Can you copy out the data exactly? Leave the images out.
Records shown Block Start
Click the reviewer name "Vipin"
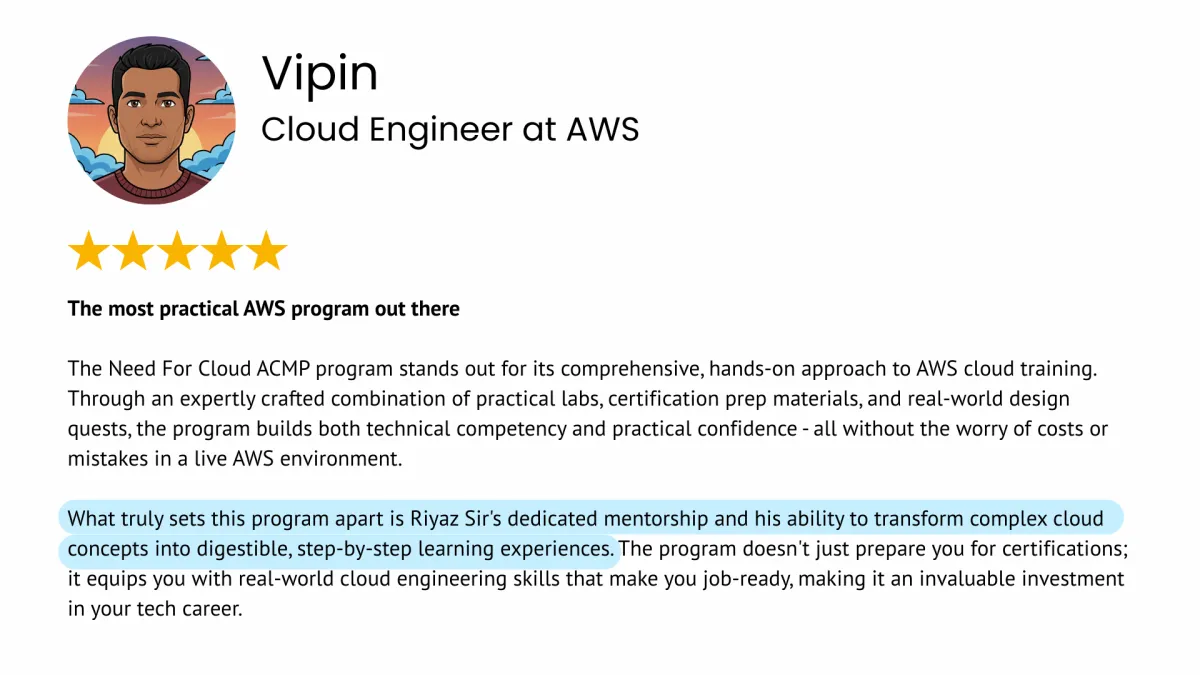pyautogui.click(x=320, y=74)
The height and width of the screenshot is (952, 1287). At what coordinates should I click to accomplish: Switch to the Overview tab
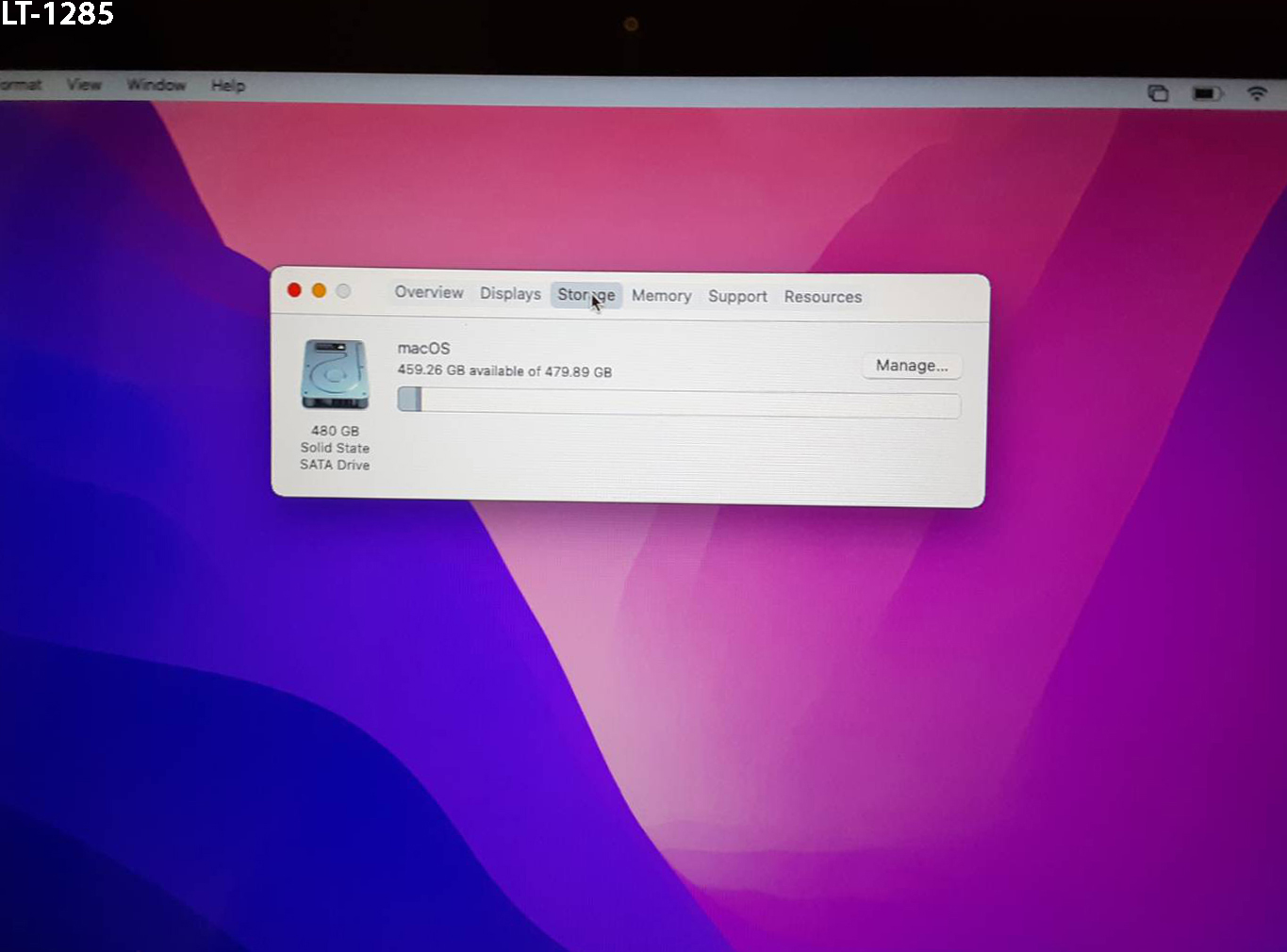[429, 292]
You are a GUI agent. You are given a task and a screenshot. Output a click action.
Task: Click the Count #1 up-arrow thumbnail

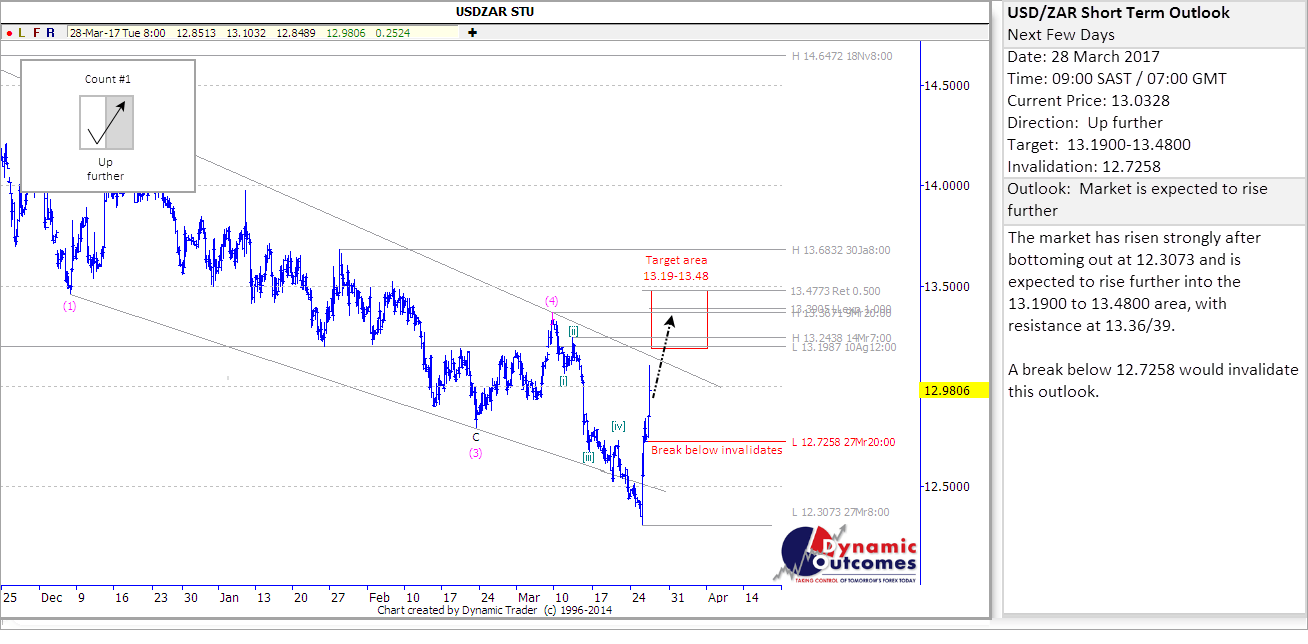(x=106, y=122)
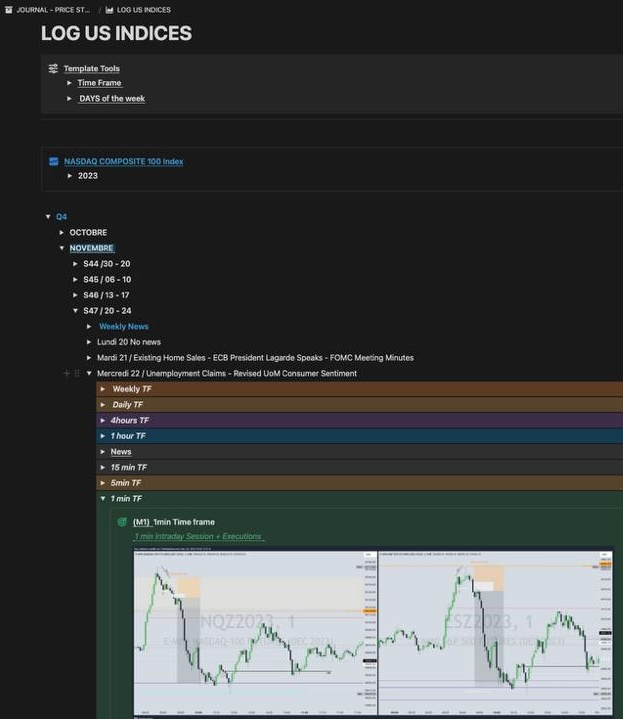Toggle open the OCTOBRE section
623x719 pixels.
(61, 233)
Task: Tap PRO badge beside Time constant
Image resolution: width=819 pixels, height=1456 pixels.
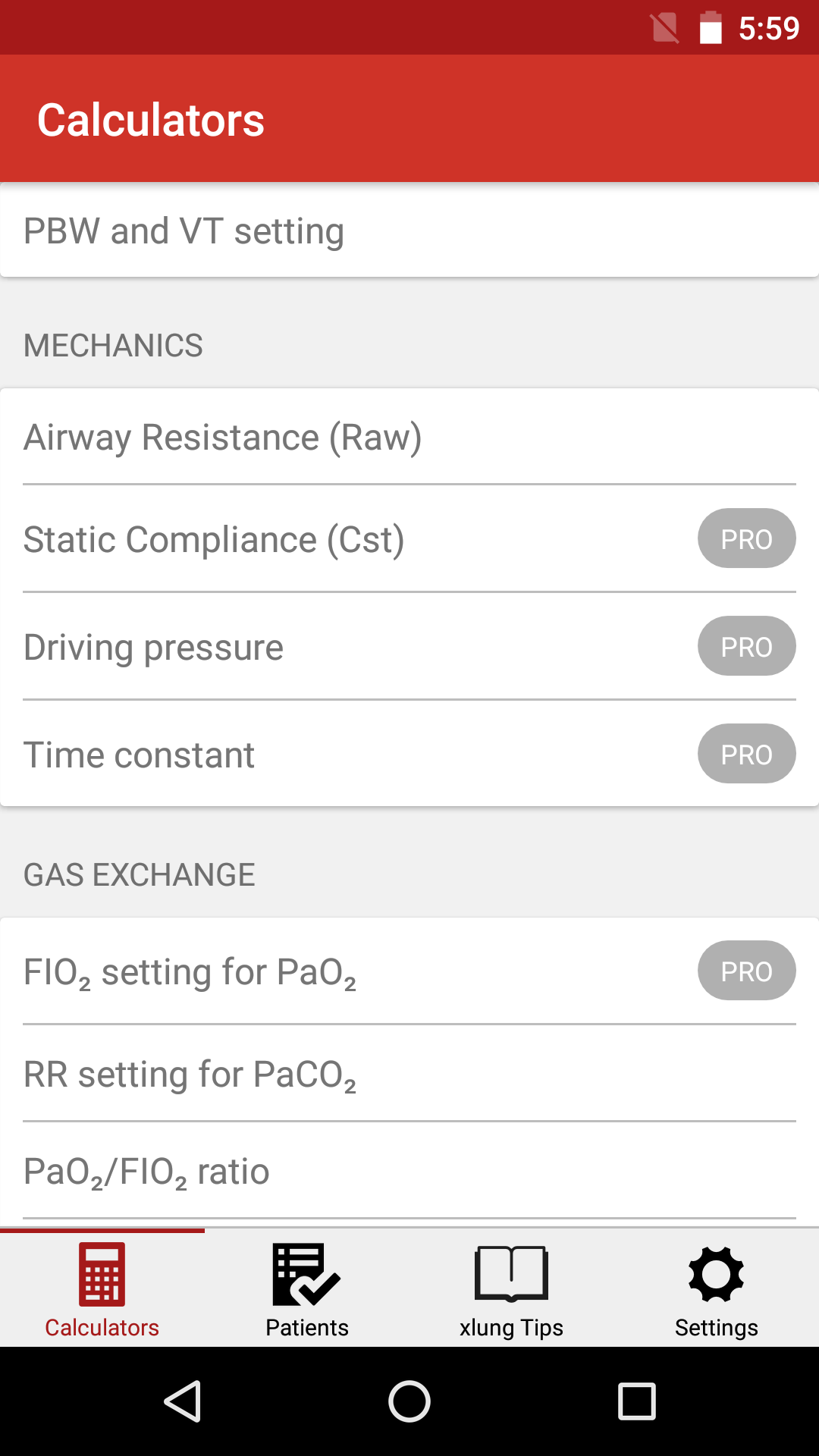Action: 746,754
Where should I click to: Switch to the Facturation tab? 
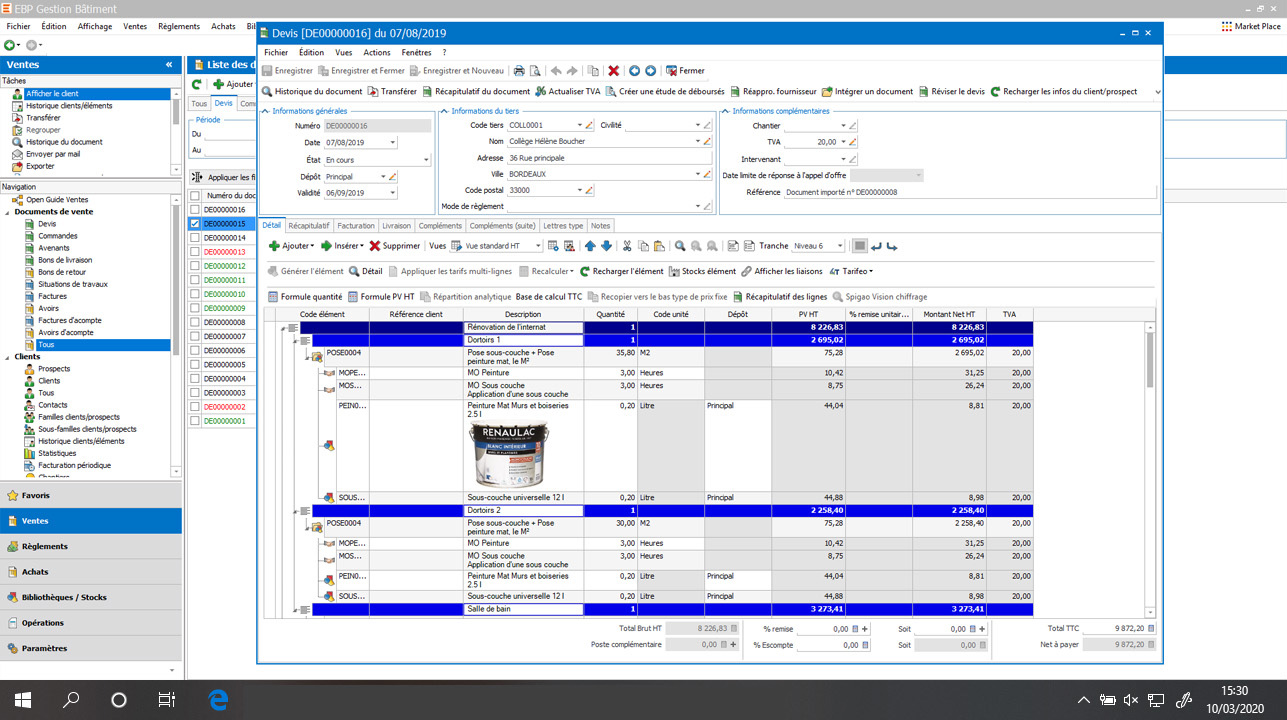click(x=357, y=225)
Records shown Block End
▶ **Final answer**
Click the reviewer name "Vipin"
pyautogui.click(x=320, y=74)
The height and width of the screenshot is (952, 1287). At what coordinates should I click to accomplish: Switch to the Overview tab
[429, 292]
You are a GUI agent. You are given a task and a screenshot. Output a click action.
Task: Click the Count #1 up-arrow thumbnail

(x=106, y=122)
Toggle open the OCTOBRE section
623x719 pixels.
(61, 233)
Task: Tap PRO badge beside Time constant
Image resolution: width=819 pixels, height=1456 pixels.
Action: 746,754
Where should I click to: Switch to the Facturation tab? 
click(x=357, y=225)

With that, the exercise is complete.